The filmmaker’s voice is absent for much of the film, but he recounts personal history via onscreen text that enables him to isolate phrases and let them linger long after a voice would have dissipated. At length he describes his mother’s affair with a much-younger man, known as “the driver,” who was rumored to have connections to Vietnamese gangsters. The story unfolds in fits and starts while Amtrak barrels its way across the Southwest and announcements for the dining car sound over the PA. It’s a literary story, containing an abundance of fascinating details and tragic failures of communication. The sound and image offer an unending exterior while Revereza’s personal history goes further inside. Later sequences offer sci-fi visions of flickering lights against the utter blackness of the Great Plains at night. Revereza also presents eavesdropped conversations and commentary offered directly to the microphone by (offscreen) seatmates. One choice nugget, coming from a fellow passenger squawking into her cellphone at a rude volume, captures the cruel optimism prevalent between the coasts: “If it works out that way? God Bless America. If it doesn’t? Shit. I just wanna get back to my baby.”
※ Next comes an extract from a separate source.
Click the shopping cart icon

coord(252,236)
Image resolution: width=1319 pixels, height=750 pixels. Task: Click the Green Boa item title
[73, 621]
Key to his mother’s story is her experience as an immigrant. Eventually we hear her recorded voice describing life in the Philippines, particularly the practice of inviting unpaid labor into bourgeois homes in exchange for membership in the family and prestige among the lower-classes. We also hear the filmmaker’s voice late in the film, over the phone, describing to a friend his reaction to Border Patrol agents boarding his train. Anxiety and disdain rise in his voice as he explicitly describes feelings that, earlier in the film, had emerged only obliquely. Mostly, he’s tired, worn out by a lifetime of paranoia that a white SUV would uproot him and send him to a country he doesn’t remember.
No Data Plan is streaming on the Criterion Channel.